#### Work instructions
Resume the article about Miguel Garcia's return to his studies, picking up after its final sentence.

#### Text provided
== == ==

Though a bout with mental illness forced Miguel Garcia ’17 to take a leave of absence in 2012, his studies in the humanities have provided cathartic insight into his journey back to health. “Both the study of history and literature deal with the nuances of the human experience — the beautiful, the brutal, and the mundane.”

Kris Snibbe/Harvard Staff Photographer

Arts & Culture

Hitting the books after hitting a wall

5 min read

Miguel Garcia ’17 returns from mental health struggle with new perspective on life, literature, and his future

This article is part of a series on the impact of humanities studies in and out of the classroom.

Miguel Garcia is a student again, back on campus to complete his degree after a bipolar diagnosis changed the course of his education and life.

“It’s been a challenge,” said Garcia ’17, a history and literature concentrator in American Studies. “I never thought I’d be back. But I don’t think any of those experiences have been in vain.”

Garcia’s grit and resilience took shape in Detroit, where he grew up the son of Mexican immigrants. Neither his mom, who works in an industrial laundromat, nor his dad, a housekeeper at a casino, speaks English. Garcia was the first in his family to graduate high school.

“I was initially rejected at Cass Technical High School because my test scores were pretty low, but I asked for another shot, and a guidance counselor said, ‘If you go to summer school here and get all A’s, I’ll let you in,’” he recalled. “I graduated as valedictorian.”

== == ==

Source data
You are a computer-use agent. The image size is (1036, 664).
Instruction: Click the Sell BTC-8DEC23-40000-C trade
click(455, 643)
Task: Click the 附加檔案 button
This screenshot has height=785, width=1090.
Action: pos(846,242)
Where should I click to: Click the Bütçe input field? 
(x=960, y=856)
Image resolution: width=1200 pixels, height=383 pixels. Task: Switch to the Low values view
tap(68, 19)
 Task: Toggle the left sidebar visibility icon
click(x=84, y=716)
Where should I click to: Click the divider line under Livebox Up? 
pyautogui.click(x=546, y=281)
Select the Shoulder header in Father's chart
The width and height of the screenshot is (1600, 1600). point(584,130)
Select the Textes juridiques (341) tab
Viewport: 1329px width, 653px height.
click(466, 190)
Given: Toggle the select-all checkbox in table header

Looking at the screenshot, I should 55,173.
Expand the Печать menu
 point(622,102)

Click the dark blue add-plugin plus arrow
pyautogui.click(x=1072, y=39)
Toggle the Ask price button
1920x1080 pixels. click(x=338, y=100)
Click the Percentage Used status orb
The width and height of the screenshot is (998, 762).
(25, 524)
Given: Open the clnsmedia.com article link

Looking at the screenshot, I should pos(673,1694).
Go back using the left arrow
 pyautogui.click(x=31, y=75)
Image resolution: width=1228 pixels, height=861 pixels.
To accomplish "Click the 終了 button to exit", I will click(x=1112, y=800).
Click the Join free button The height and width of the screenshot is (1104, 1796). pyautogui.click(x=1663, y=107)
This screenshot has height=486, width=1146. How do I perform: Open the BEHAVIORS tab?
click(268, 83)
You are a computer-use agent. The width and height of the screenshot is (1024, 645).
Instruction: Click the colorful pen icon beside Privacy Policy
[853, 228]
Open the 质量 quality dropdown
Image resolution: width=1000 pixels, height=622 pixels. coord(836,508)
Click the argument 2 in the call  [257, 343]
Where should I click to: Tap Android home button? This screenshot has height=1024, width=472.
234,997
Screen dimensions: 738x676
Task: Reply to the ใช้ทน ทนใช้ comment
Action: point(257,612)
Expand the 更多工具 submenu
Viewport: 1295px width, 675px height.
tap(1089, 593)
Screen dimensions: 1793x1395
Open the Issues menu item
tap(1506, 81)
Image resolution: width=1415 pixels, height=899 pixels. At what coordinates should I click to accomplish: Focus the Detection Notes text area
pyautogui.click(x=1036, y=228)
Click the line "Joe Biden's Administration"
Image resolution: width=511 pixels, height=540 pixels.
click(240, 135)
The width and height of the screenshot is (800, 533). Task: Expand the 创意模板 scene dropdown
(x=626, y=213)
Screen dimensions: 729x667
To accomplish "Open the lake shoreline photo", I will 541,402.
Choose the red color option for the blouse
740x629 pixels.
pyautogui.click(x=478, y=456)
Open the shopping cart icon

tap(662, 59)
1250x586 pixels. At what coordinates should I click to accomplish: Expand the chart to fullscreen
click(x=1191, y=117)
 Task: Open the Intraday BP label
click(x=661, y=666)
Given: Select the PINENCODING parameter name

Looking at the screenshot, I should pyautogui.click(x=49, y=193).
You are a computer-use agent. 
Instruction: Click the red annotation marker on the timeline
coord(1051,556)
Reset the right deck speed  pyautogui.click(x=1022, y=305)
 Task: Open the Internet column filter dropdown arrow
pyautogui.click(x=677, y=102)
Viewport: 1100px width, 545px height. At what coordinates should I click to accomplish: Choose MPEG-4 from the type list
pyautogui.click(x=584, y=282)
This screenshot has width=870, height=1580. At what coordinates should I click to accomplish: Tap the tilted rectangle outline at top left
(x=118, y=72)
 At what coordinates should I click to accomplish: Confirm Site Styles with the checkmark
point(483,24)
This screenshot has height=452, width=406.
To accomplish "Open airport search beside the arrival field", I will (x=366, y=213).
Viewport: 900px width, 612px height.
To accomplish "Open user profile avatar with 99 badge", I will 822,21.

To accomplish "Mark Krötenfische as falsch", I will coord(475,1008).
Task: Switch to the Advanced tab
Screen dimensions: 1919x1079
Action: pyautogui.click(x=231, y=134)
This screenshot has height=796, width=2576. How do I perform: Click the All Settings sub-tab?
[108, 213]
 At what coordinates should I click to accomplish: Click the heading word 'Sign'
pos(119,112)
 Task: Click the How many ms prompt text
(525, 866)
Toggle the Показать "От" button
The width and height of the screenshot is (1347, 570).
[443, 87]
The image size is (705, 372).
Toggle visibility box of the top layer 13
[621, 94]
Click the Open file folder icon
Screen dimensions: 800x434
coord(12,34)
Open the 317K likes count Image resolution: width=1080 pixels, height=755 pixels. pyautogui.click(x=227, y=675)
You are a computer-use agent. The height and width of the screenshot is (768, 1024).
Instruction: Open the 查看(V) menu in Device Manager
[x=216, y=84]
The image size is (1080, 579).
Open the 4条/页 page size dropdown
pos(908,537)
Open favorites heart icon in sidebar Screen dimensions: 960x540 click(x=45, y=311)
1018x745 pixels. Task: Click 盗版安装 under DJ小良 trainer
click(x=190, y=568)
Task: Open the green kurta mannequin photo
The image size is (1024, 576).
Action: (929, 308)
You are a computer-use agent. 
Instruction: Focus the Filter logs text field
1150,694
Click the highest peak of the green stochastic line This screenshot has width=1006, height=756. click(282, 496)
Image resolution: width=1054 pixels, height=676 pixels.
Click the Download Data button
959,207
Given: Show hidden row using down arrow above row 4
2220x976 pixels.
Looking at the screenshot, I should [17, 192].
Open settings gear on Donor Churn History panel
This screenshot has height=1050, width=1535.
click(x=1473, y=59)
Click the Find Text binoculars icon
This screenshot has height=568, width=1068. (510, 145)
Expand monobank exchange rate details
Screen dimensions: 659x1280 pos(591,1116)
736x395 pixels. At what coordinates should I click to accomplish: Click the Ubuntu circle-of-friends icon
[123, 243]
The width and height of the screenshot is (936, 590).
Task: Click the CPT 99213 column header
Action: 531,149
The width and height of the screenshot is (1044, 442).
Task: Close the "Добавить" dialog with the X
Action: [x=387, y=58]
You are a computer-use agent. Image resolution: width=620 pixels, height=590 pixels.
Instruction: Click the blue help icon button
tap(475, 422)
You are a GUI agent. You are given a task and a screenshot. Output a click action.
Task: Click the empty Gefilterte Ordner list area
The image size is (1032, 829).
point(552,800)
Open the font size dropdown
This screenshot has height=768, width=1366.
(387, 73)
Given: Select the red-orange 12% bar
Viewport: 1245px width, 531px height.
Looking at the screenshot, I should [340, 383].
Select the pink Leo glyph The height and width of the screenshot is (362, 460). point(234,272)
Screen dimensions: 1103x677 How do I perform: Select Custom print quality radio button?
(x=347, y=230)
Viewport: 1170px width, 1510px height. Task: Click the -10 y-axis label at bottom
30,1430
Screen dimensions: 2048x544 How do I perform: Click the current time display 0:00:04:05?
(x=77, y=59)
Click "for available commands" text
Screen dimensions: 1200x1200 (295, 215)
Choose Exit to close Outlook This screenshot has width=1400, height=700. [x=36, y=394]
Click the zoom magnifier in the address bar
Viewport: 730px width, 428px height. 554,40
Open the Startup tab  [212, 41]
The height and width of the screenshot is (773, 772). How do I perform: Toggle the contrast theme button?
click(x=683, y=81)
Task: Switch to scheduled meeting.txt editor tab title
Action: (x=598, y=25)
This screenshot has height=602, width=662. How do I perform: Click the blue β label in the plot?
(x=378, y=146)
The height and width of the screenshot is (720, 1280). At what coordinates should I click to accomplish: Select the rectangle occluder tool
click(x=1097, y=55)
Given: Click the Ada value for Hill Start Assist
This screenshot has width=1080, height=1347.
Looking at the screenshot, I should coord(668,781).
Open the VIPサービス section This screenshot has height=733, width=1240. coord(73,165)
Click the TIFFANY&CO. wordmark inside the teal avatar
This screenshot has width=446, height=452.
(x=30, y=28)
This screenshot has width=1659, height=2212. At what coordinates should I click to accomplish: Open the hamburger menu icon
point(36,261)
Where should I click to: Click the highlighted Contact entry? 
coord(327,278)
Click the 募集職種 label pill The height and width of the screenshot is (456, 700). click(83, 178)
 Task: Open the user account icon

== == ==

#### Exercise result
His arrival at Harvard in 2010 was a bit of a culture shock. “I had never had a white friend before I came to Harvard,” he said. “Outside this campus we may have not have been friends, but Harvard makes a community where we all interact and share ideas.”

He served on former College Dean Evelyn Hammond’s working group on BGLTQ Life to establish Harvard’s first such center, and co-founded Shade, a student organization for LGBTQ people of color. His studies were going according to plan.

But then, in the fall of his junior year, his life took a turn into adversity. After a bipolar episode, Garcia left campus, returning home to Michigan to focus on his recovery.

“I struggled to get medication right,” he said. “For about a year and a half, I did not leave the house. My older sister, Dolores, is a nurse, and she took care of me.”

In time, he improved, eating better, exercising, and eventually finding work — first as an English teacher in a middle school near Detroit, then, inside the city lines, as a peer support specialist helping clients navigate the mental health system at Adult Well-Being Services.

“It’s been my favorite job and I’ve been working since I was 14,” he said. “I can make a difference in someone’s life to someone who is going through something similar.”

When he returned to Harvard last fall, after four years away, Garcia felt determined to finish his degree, but in tough moments found himself “afraid of failing again.” With his friends having graduated and moved on, he worried about making new ones. Happily, he quickly found support from many students and faculty, including Lorgia García Peña, an assistant professor of romance languages and literatures and of history and literature.

In his humanities studies he also found meaning to help explain parts of his own narrative.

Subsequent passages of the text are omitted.